Document excerpt.
[BEGIN]

XXXXXXXXXXXXXXXXXPerform bivariate tests of community characteristics vs air quality (continous measures and 1/0 for poor air quality above threshold). Create multivariate models to predict air quality from community characteristics. Construct a classifier using community characteristics and evaluate its performance against the real data. XXXXXXXXXXXXXXXXX
Continuous PM2.5 outcomes by tract, mapped:
AQI.ACS.geom.WGS84 <- st_transform(AQI.ACS.geom, 4326) # FROM 4269 TO 4326 to cooperate with leaflet
palette <- colorNumeric("viridis", NULL, reverse=TRUE)
# Median PM2.5 by tract - interactive
popup_msg <- paste0(AQI.ACS.geom.WGS84$county," County, ",AQI.ACS.geom.WGS84$state,", ",AQI.ACS.geom.WGS84$NAMELSAD
,"<br>Metro Area: ",AQI.ACS.geom.WGS84$cbsa
,"<br>Median PM2.5: ",round(AQI.ACS.geom.WGS84$pm2.5_p50,digits=2))

[END]

Exercise.
Answer these questions about the PM2.5 mapping excerpt above.
(a) Which coordinate system code is the tract geometry transformed to, and from which code?
(b) Which palette name is passed to colorNumeric?
(c) To how many digits is the median PM2.5 value rounded in the popup message?

[Screen-element location records]
[BEGIN]

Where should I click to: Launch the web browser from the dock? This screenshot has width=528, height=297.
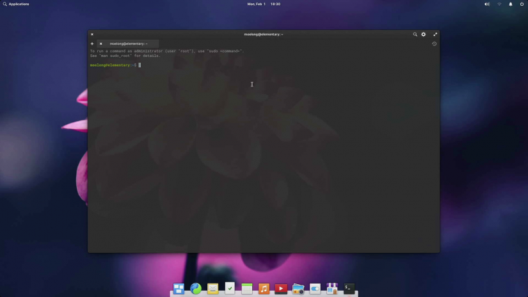click(x=196, y=289)
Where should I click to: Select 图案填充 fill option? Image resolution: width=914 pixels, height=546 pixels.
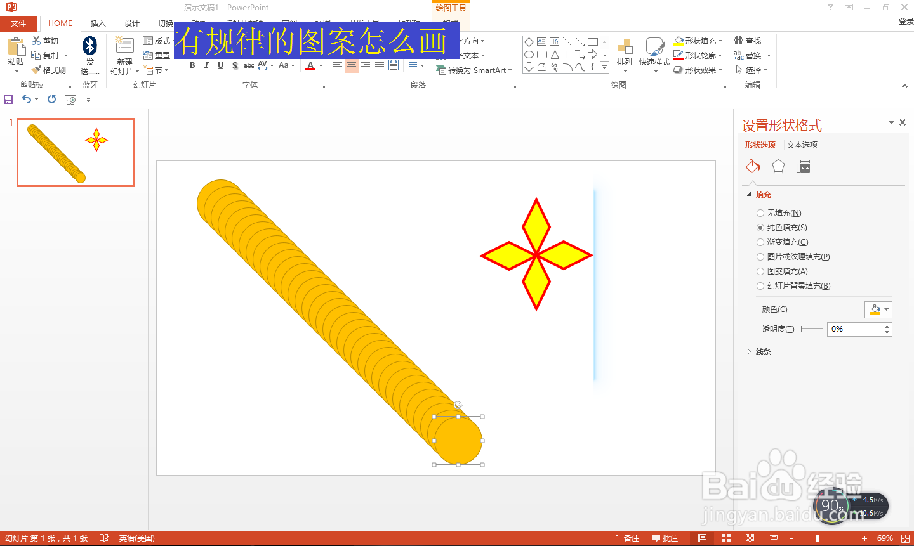(x=760, y=271)
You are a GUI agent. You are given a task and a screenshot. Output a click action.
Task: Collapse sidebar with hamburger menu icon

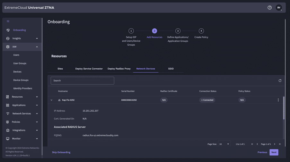pos(8,21)
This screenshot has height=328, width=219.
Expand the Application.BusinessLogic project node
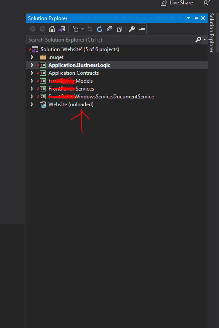tap(32, 65)
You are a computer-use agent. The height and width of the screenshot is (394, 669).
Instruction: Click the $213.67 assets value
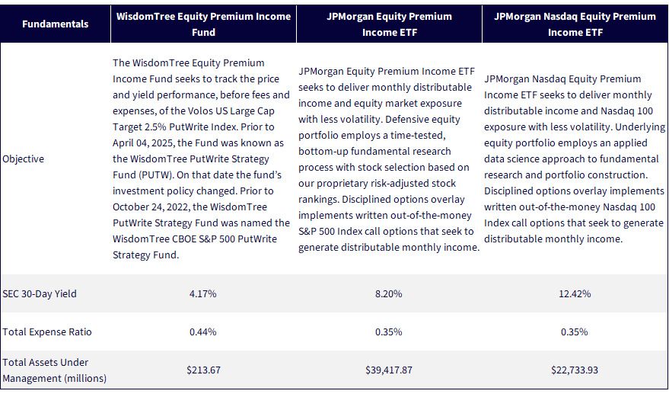[203, 370]
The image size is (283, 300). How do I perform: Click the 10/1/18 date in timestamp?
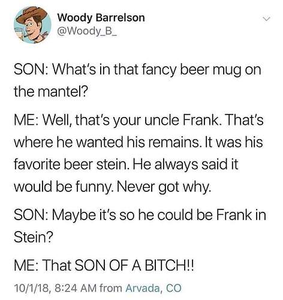[x=32, y=288]
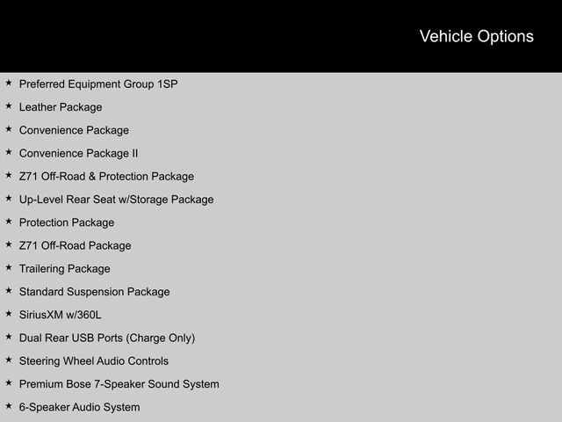The image size is (562, 422).
Task: Click the Vehicle Options header title
Action: [476, 36]

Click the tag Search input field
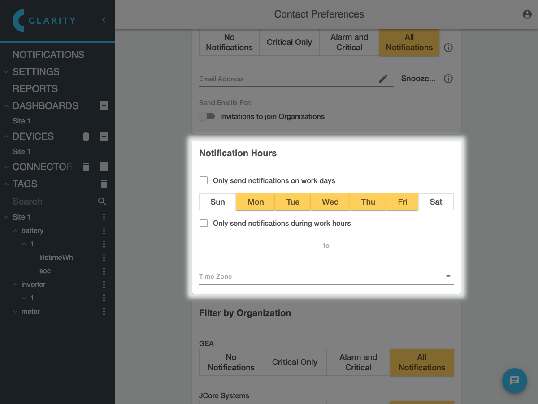(53, 202)
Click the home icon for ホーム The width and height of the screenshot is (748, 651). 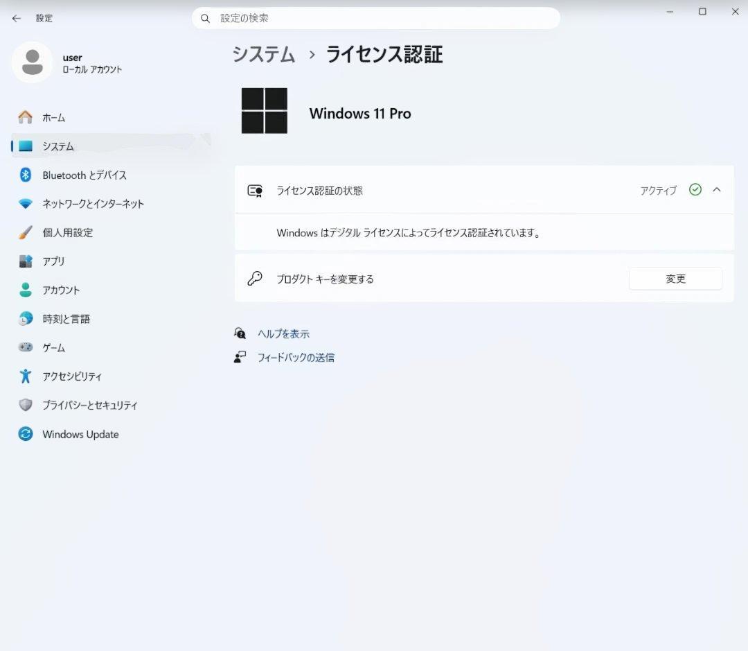[24, 117]
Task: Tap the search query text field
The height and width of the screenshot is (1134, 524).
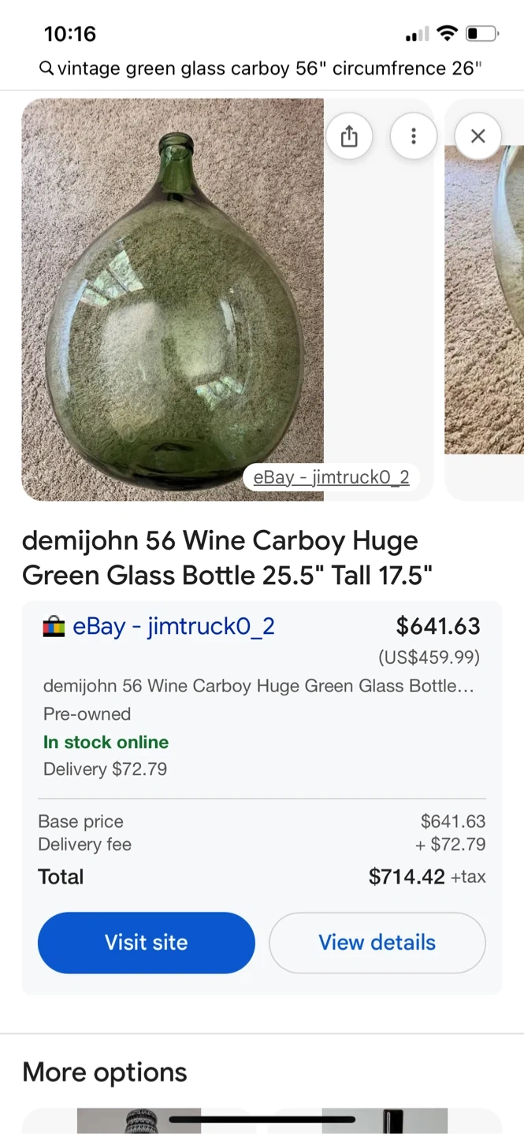Action: point(268,69)
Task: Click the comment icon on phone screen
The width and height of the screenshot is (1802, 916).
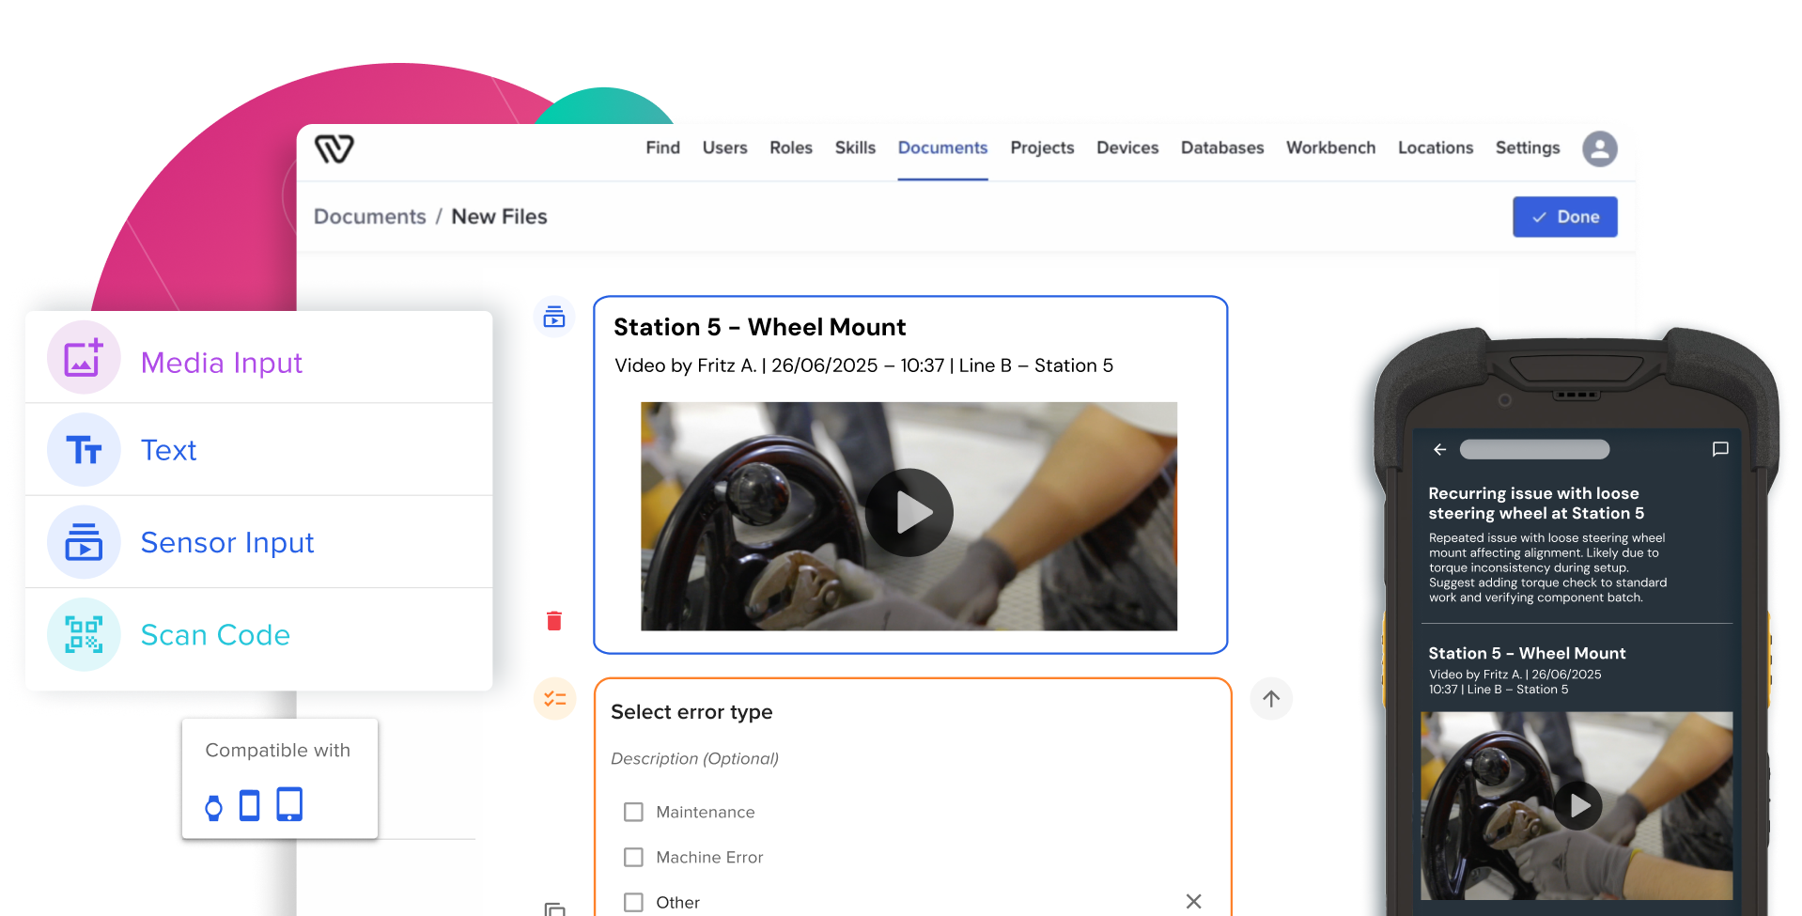Action: (x=1719, y=450)
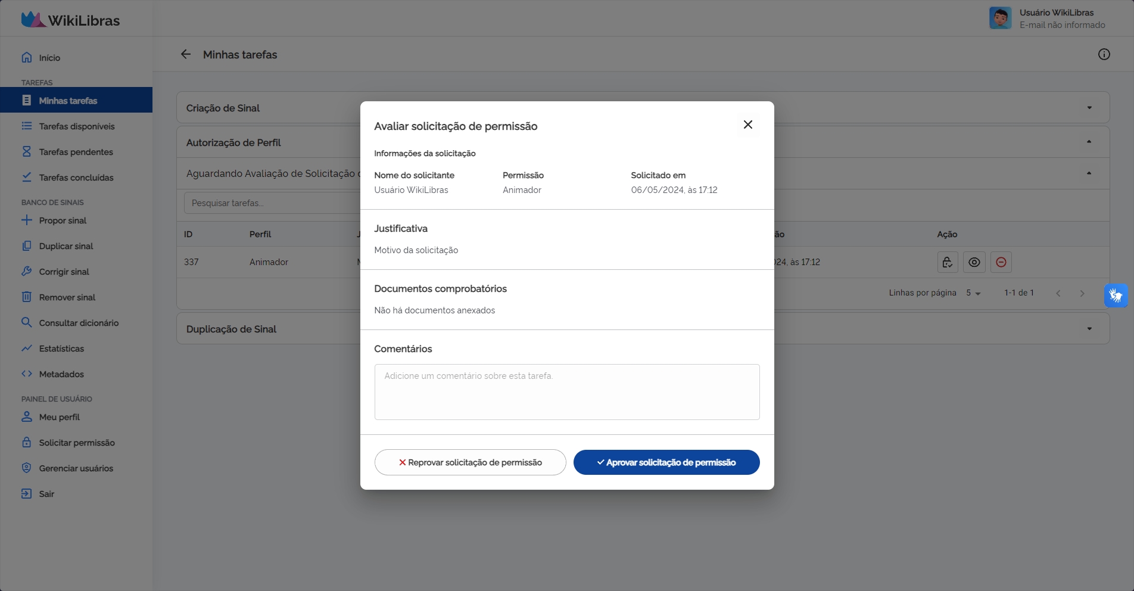This screenshot has width=1134, height=591.
Task: Click the WikiLibras logo
Action: [x=70, y=20]
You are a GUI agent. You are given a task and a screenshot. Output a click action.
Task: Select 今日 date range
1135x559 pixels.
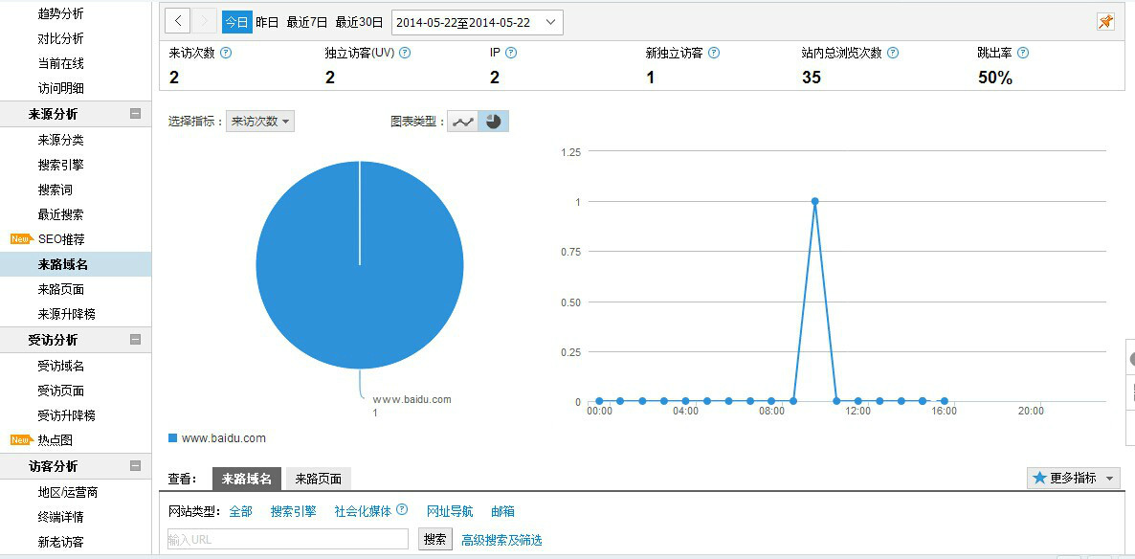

[END]

The reply.
(a) It is transformed to 4326, from 4269.
(b) The palette is "viridis".
(c) It is rounded to 2 digits.